*What needs to be done*. This task calls for the lines below starting at the one containing "Task: Click the blue" and ending at the one containing "Click the Address 0x00647664 value", repeated exactly with both ends kept and pictures left out.

------ Input for this task

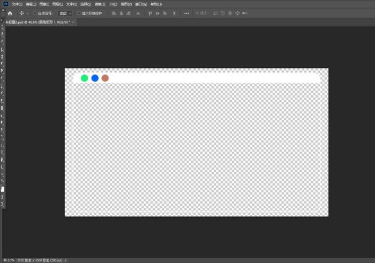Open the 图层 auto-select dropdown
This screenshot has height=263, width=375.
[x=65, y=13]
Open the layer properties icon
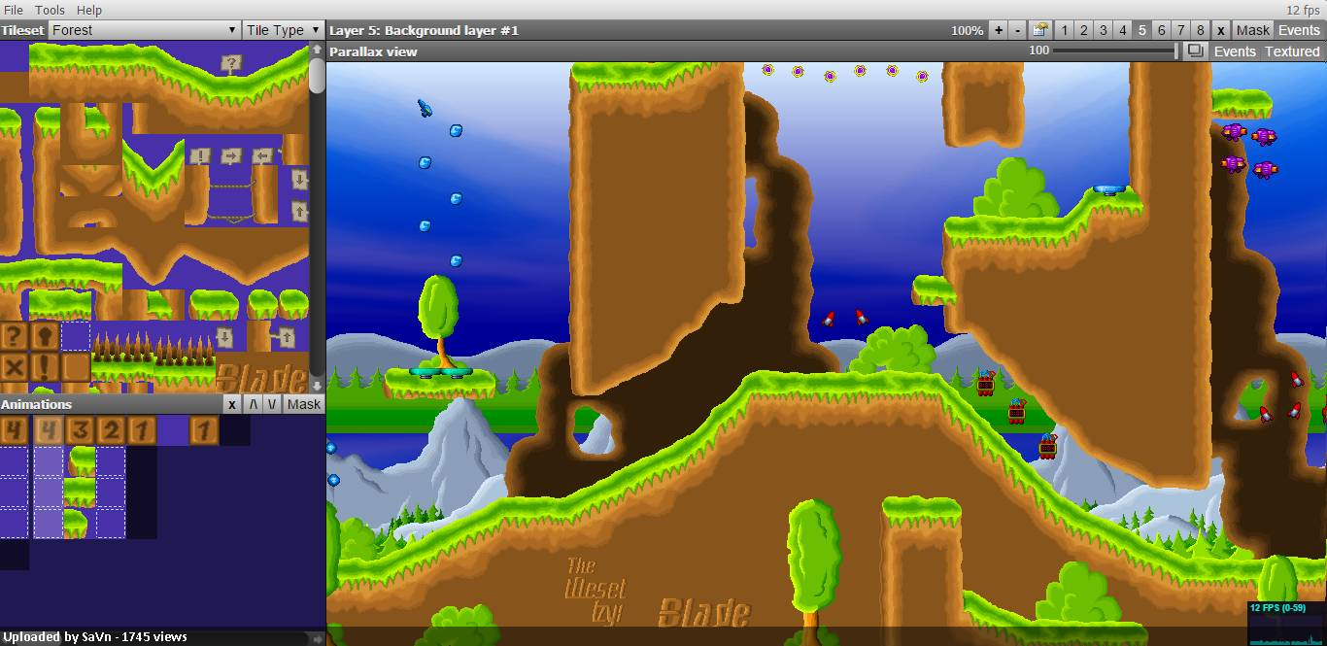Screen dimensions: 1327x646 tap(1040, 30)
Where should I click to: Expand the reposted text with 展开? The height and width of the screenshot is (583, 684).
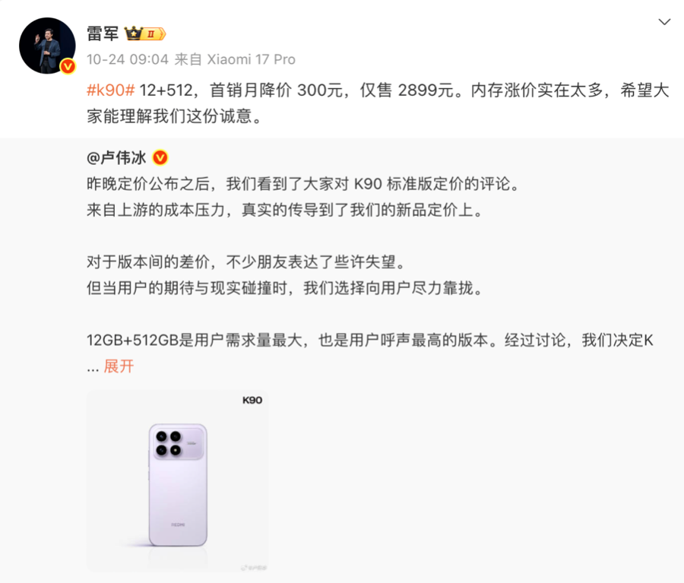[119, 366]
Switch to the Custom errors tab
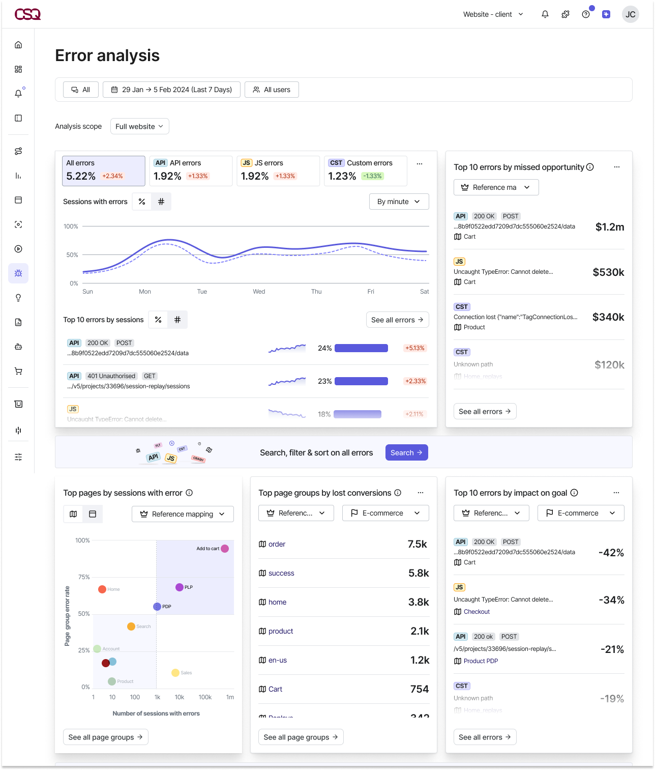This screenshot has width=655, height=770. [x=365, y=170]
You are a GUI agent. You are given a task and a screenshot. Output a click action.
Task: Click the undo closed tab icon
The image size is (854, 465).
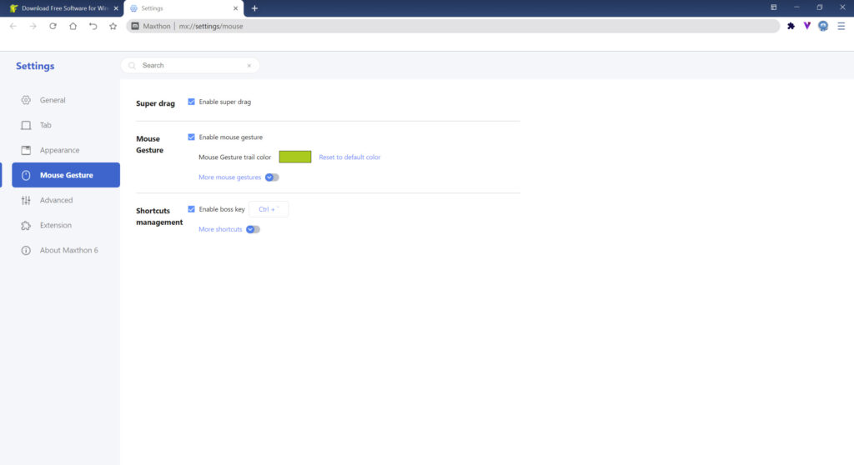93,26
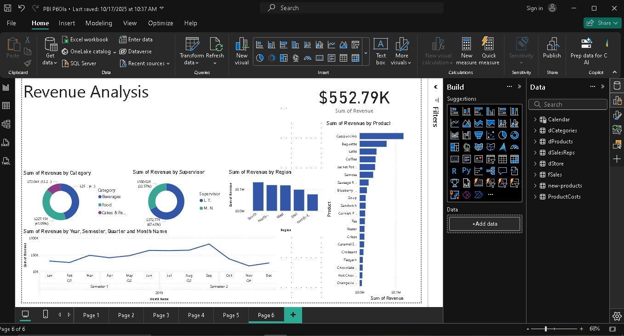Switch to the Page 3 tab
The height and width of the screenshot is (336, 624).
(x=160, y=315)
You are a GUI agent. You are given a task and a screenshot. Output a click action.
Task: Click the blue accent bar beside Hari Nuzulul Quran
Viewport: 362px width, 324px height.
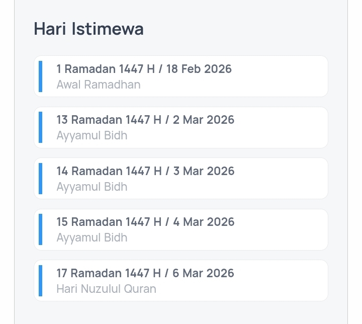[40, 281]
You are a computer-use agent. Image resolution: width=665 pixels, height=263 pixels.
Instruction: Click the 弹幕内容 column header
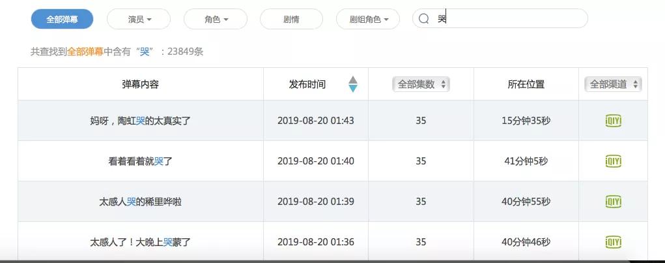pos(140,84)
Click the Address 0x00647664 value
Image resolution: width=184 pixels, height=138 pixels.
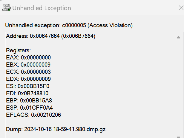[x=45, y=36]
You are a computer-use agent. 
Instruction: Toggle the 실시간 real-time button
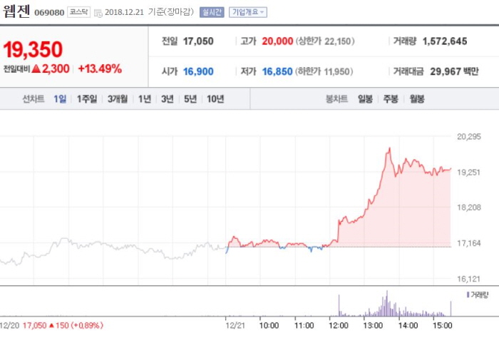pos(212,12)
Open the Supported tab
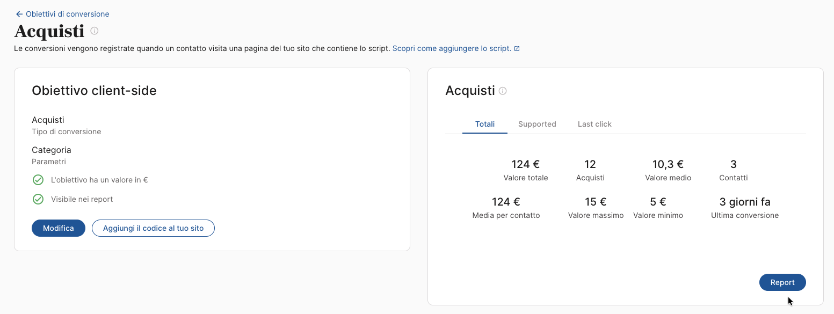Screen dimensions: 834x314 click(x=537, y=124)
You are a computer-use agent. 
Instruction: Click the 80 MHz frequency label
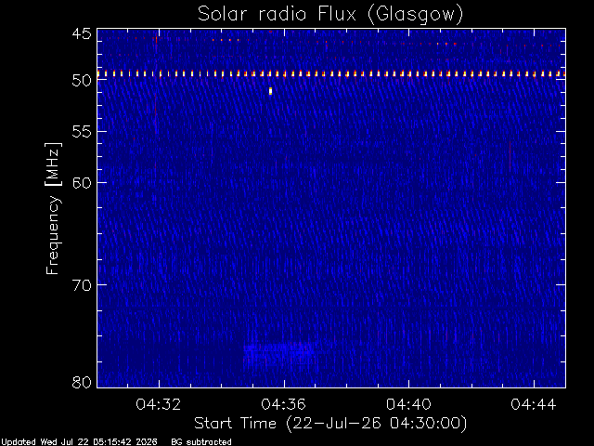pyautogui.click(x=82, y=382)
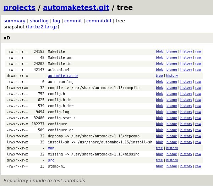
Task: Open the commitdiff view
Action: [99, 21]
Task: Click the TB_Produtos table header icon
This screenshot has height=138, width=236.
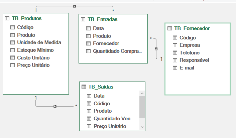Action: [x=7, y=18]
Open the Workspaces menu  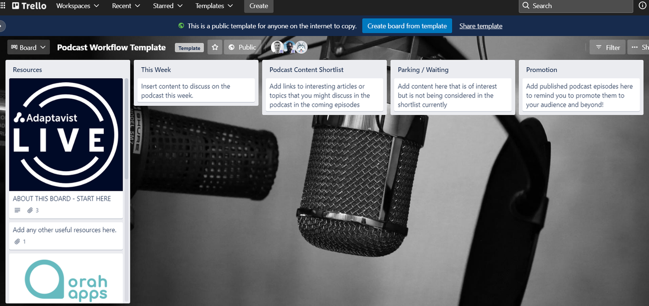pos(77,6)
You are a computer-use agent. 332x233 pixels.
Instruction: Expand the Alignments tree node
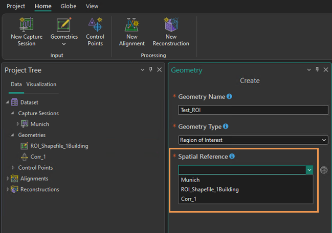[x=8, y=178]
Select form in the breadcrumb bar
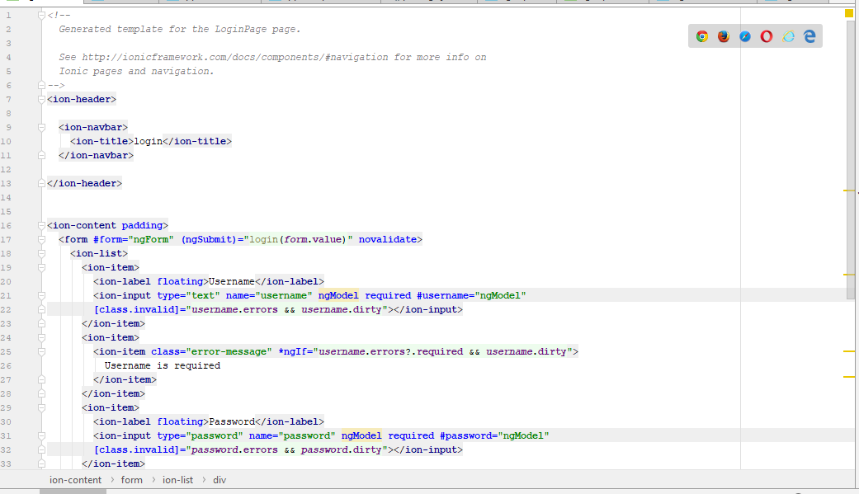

------------

*Output*.
Task: Click the blue accent bar beside Hari Nuzulul Quran
Viewport: 362px width, 324px height.
[40, 281]
You are a computer-use agent. Image resolution: width=665 pixels, height=263 pixels.
Instruction: Click the 弹幕内容 column header
pos(140,84)
Click the Address 0x00647664 value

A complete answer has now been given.